Break My Bones

‘Sticks and Stones’, that’s what you say —
Emotional pain is nothing
To the Bully, the Liar, the Friend who’s become wolves’ clothing.
The person I didn’t know you’d be.

But you don’t know what I feel
Because it’s inside me.
And these walls between who we are
And what the world expects
Are hard to break down, even for
The wolf in friend’s clothing, the person you trust.
Still, I let them fall.
Just for a moment.

I let myself fall.

The sneers and the fear,
I opened myself up to every last bit of it.
I stood there in front of you, bleeding and broken
As I had been since the day I’d realised
That love was a four-letter-word
When you asked for acceptance.

I stood there in front of you
Honest as I’d never truly been
And you laughed.

I cried.

But not on the outside; no
I’d already made that mistake once.
I cried on the inside and my heart became petrified.
I shut myself up behind those walls,
Those walls that had felt so suffocating before
And were now all that kept me safe.

But it was too late; you’d seen behind
These walls, and you knew me.
Or you thought you did –You were clever enough to see the tears, at least, and you said,
‘Sticks and Stones.’

‘Sticks and Stones’, as if that changed my life,
As if you really meant an olive branch and my heart.
‘Sticks and Stones’? How about
Hatred? How about hatred of yourself,
Fear of yourself — lack of a self to hate or fear
Because you’ve hidden it behind so many walls
That even you can’t find it?
That you don’t even want to find it?

If I told you what you’d done,
Would you still laugh?
Would you look at my walls differently?
Or would you laugh and say ‘Sticks and Stones’?

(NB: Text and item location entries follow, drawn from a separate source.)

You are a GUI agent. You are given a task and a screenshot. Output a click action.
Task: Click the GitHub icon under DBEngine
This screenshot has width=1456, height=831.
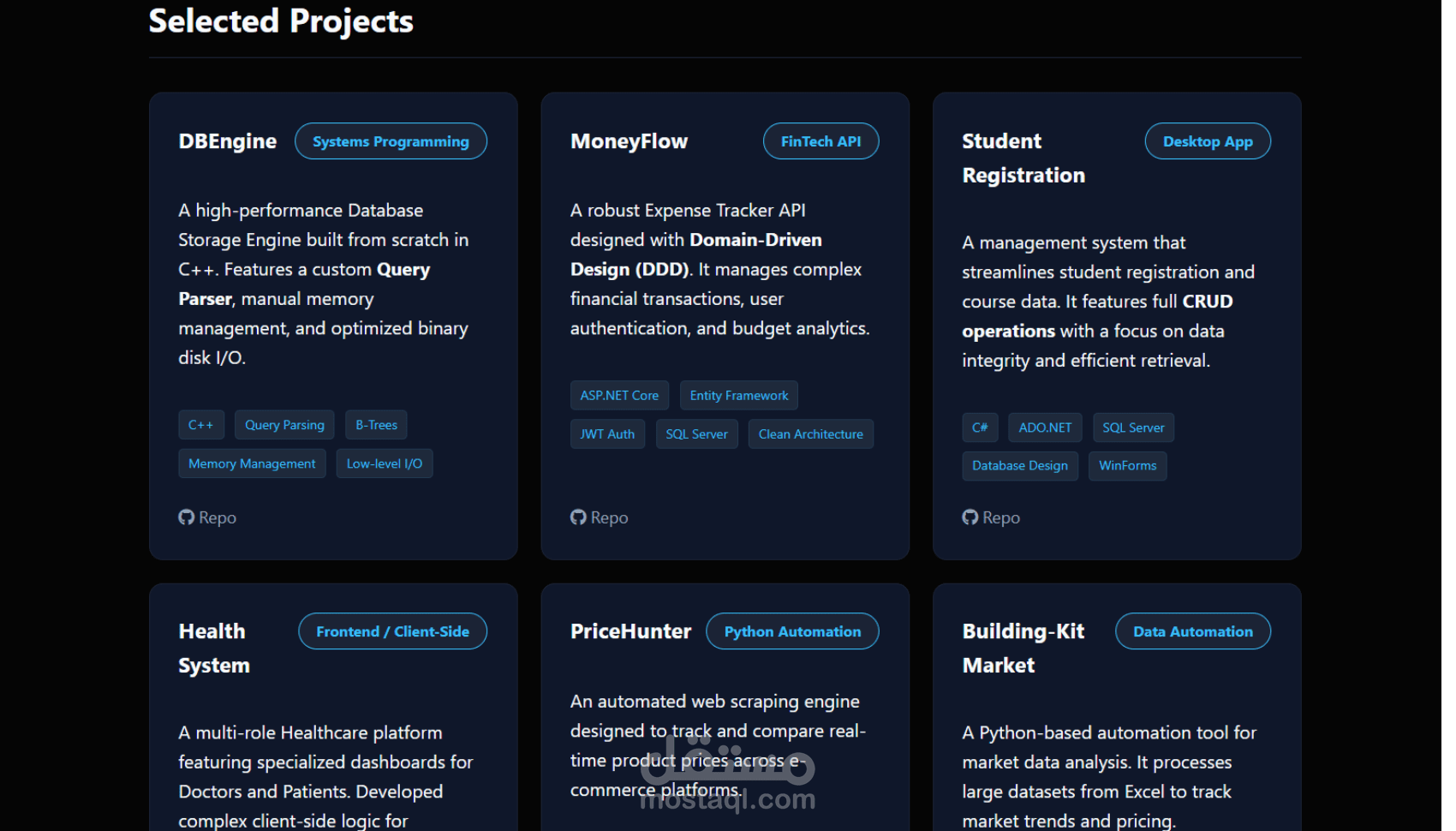click(186, 517)
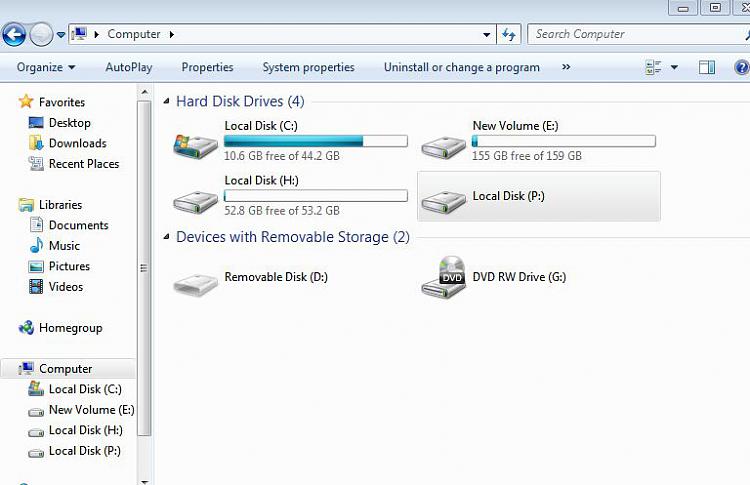The height and width of the screenshot is (485, 750).
Task: Collapse the Hard Disk Drives group
Action: (166, 101)
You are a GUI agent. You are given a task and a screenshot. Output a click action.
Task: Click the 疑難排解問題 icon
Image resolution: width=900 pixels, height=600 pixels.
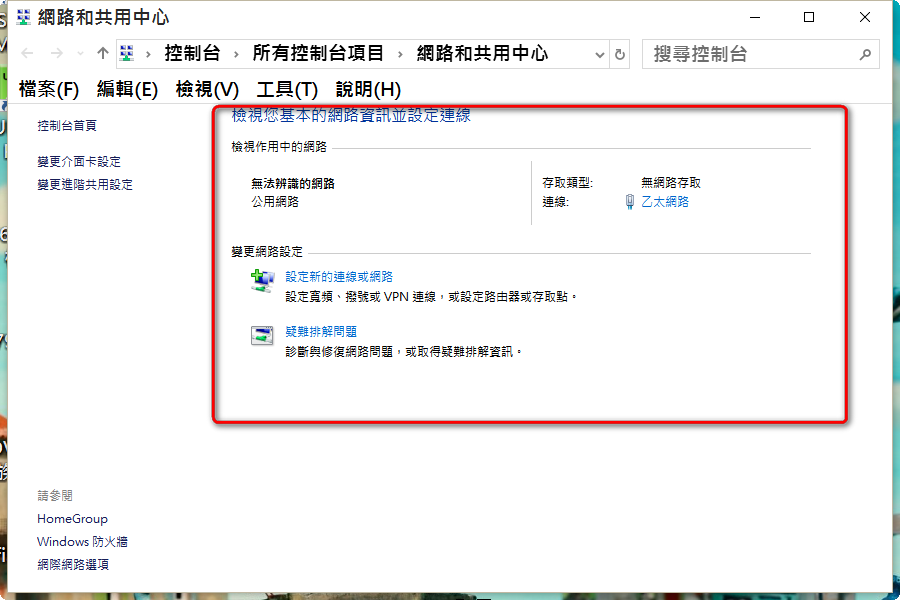coord(262,336)
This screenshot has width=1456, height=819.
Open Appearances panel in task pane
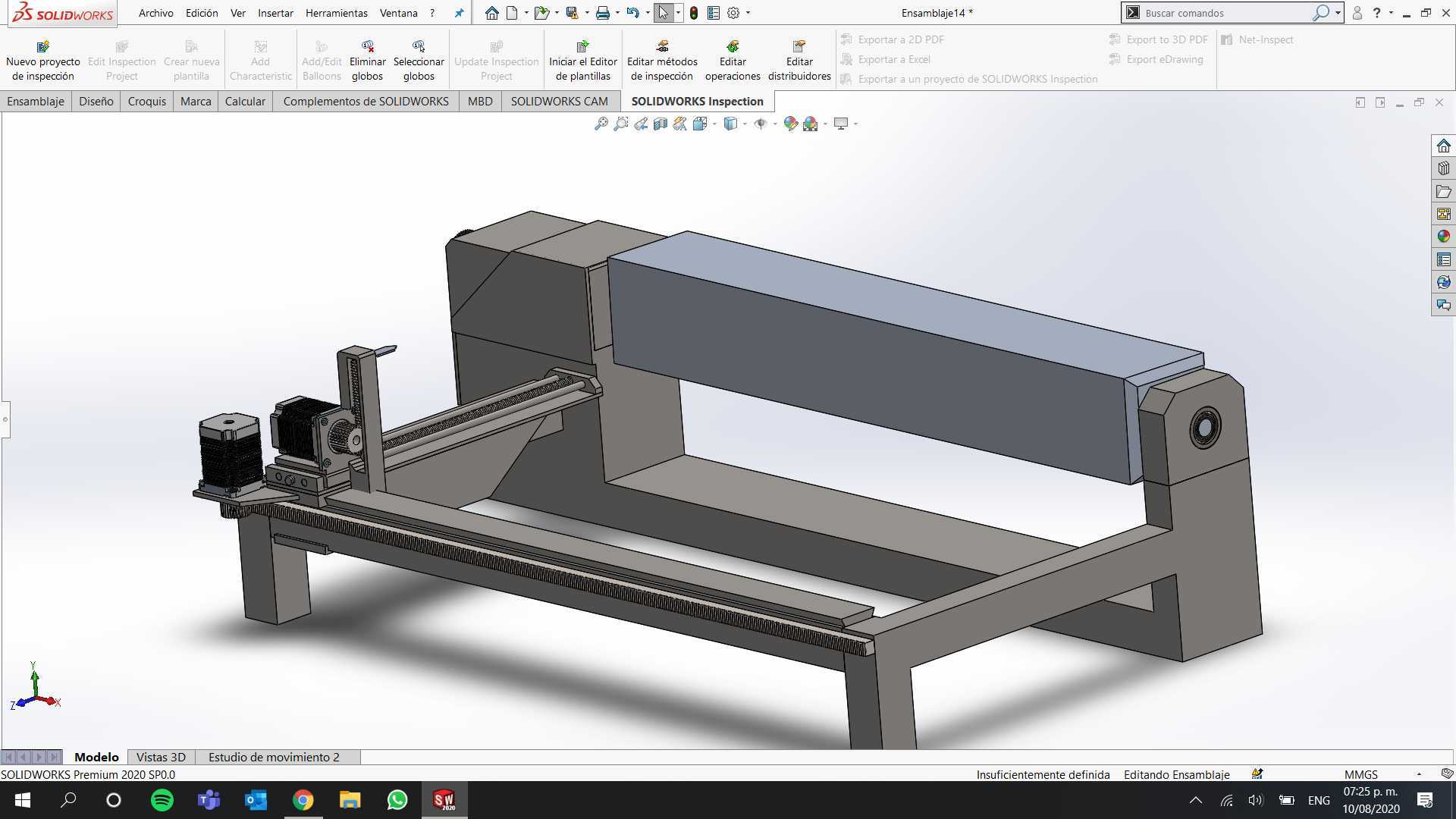tap(1444, 237)
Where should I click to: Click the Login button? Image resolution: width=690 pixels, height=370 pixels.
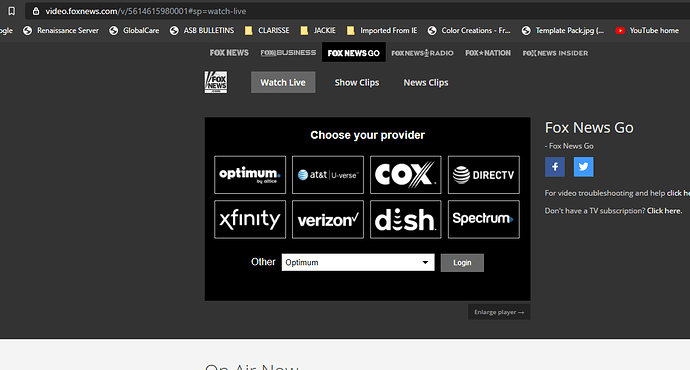click(462, 263)

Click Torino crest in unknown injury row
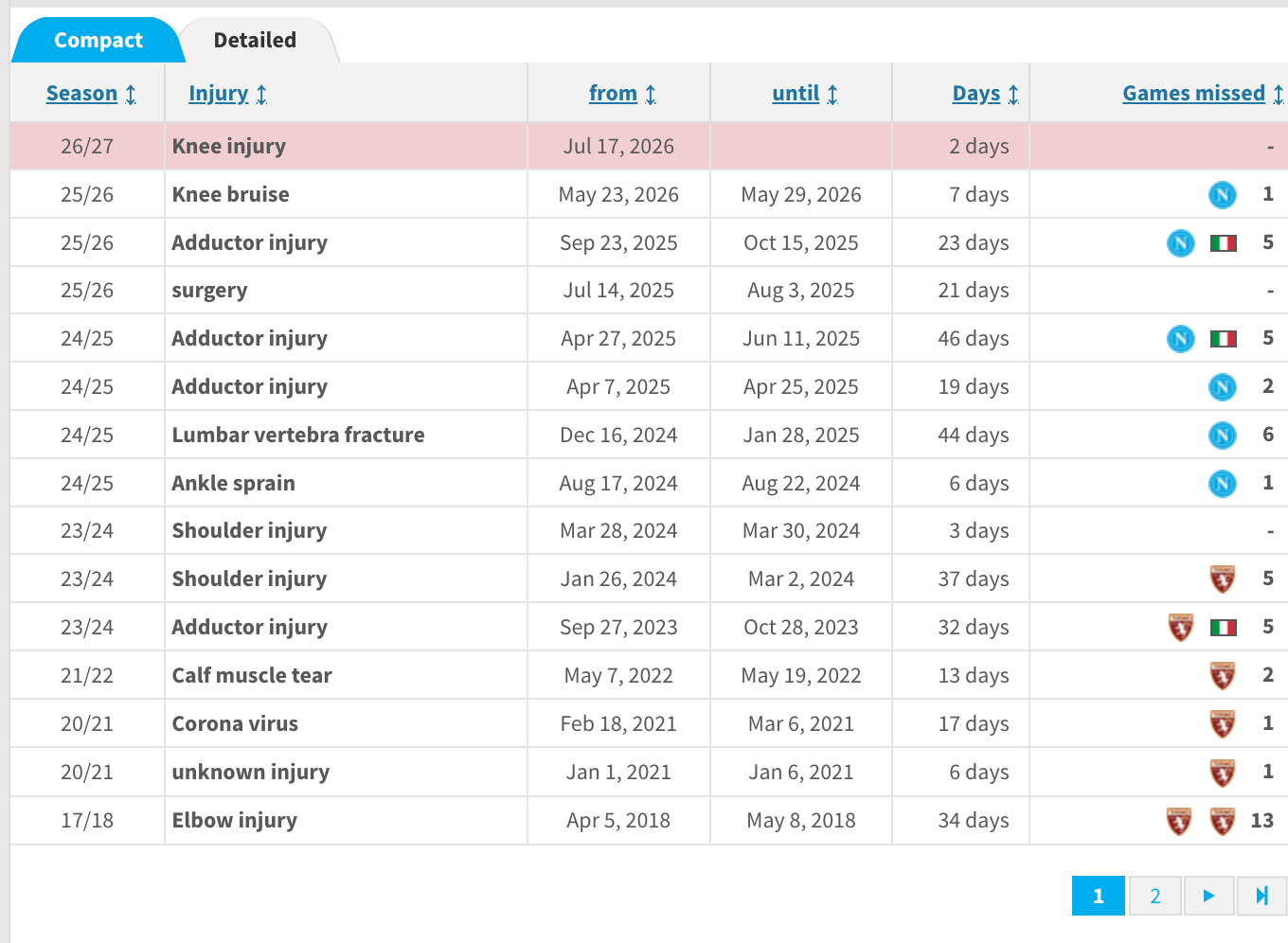[x=1223, y=773]
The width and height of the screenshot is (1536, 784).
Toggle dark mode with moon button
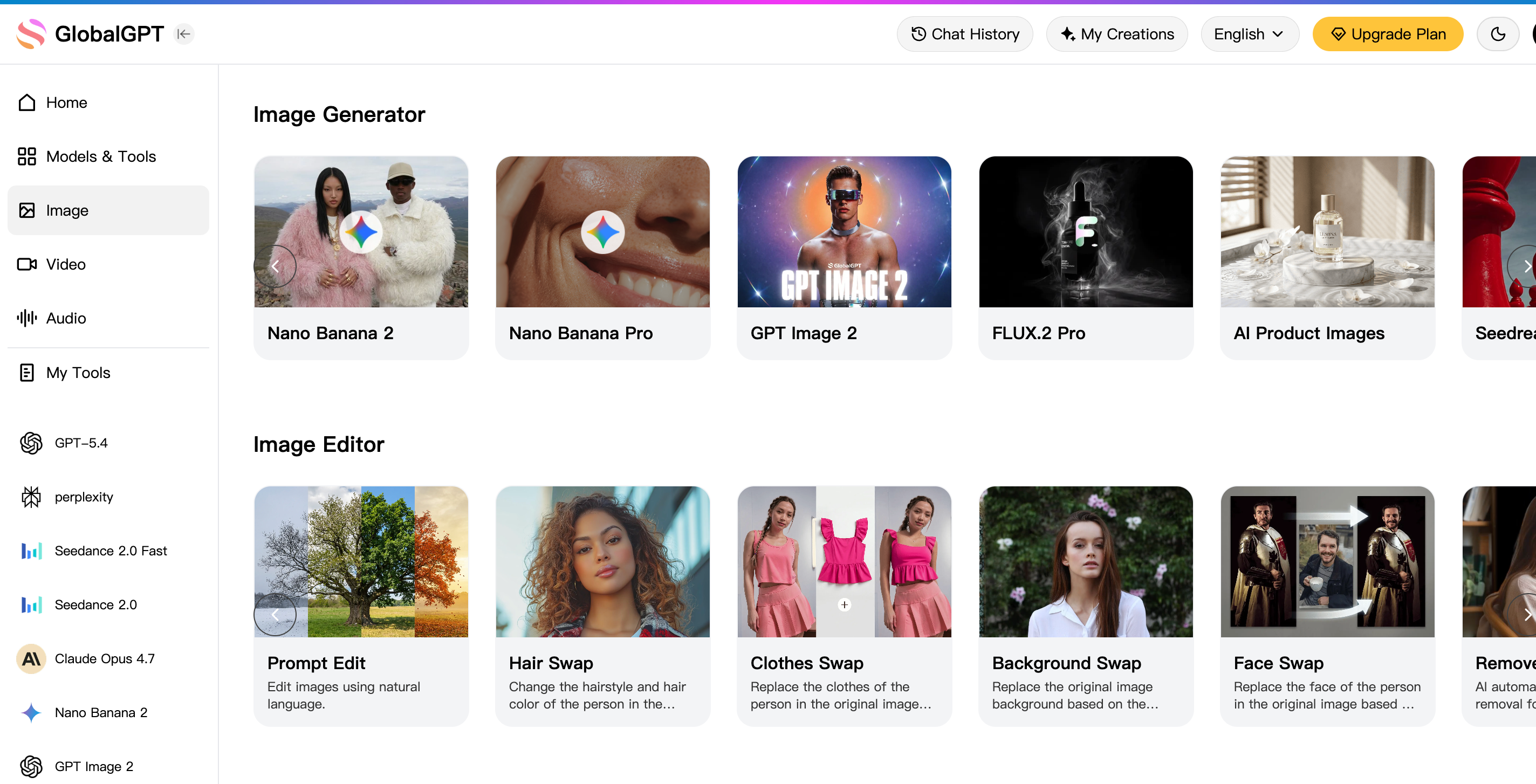(1497, 34)
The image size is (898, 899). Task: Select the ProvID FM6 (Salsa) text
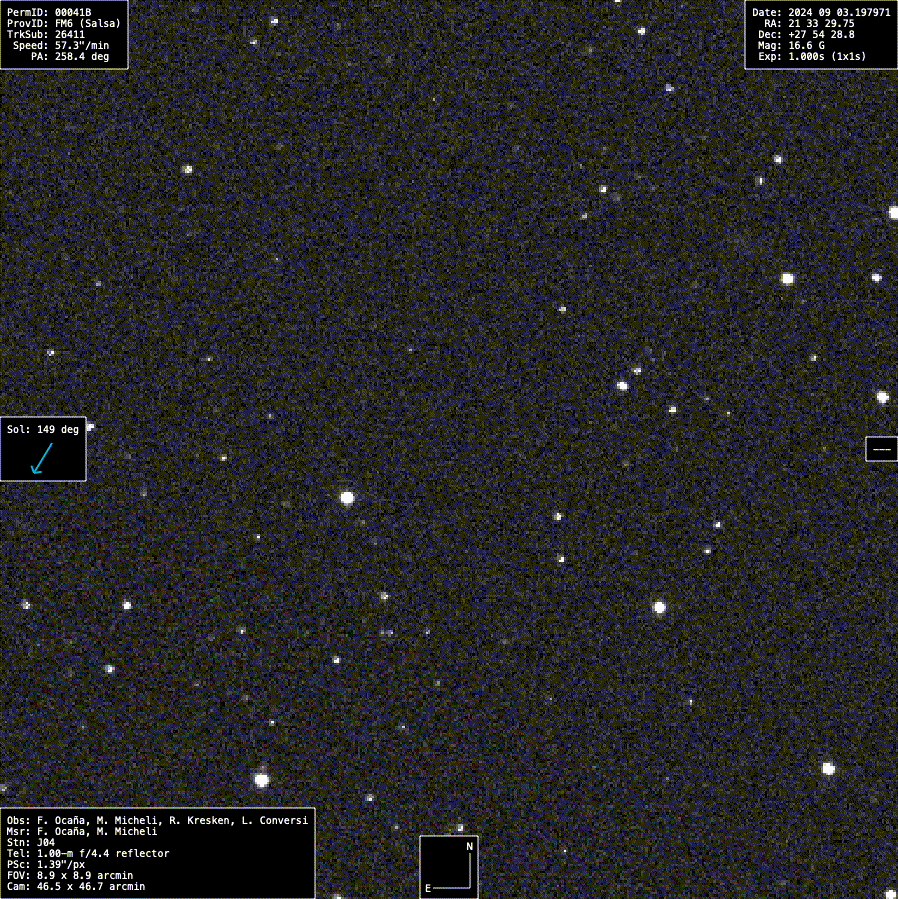coord(64,23)
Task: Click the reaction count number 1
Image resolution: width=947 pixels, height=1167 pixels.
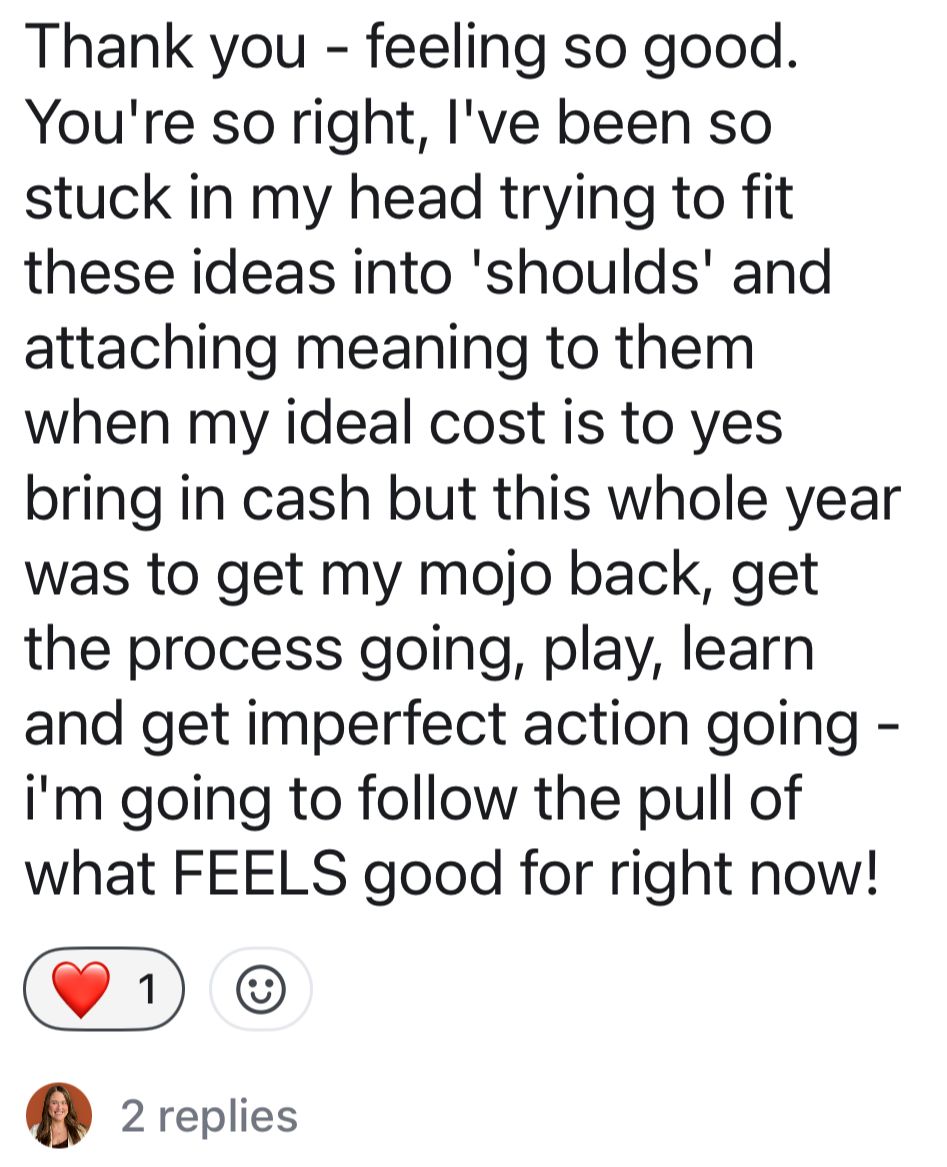Action: coord(148,990)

If I was brave enough, I’d explain it to you,
Break down the walls with a hammer of my own self-confidence,
Throw the remnants at you and see how you liked
Your ‘Sticks and Stones’.
But I’m not brave enough.
Because of you.

One day, I won’t need sticks or stones
To make you see your mistake.
One day, I’ll just need my smile
And a glance that says ‘Do I know you?’

Until then, I suppose you’ll just keep breaking my bones.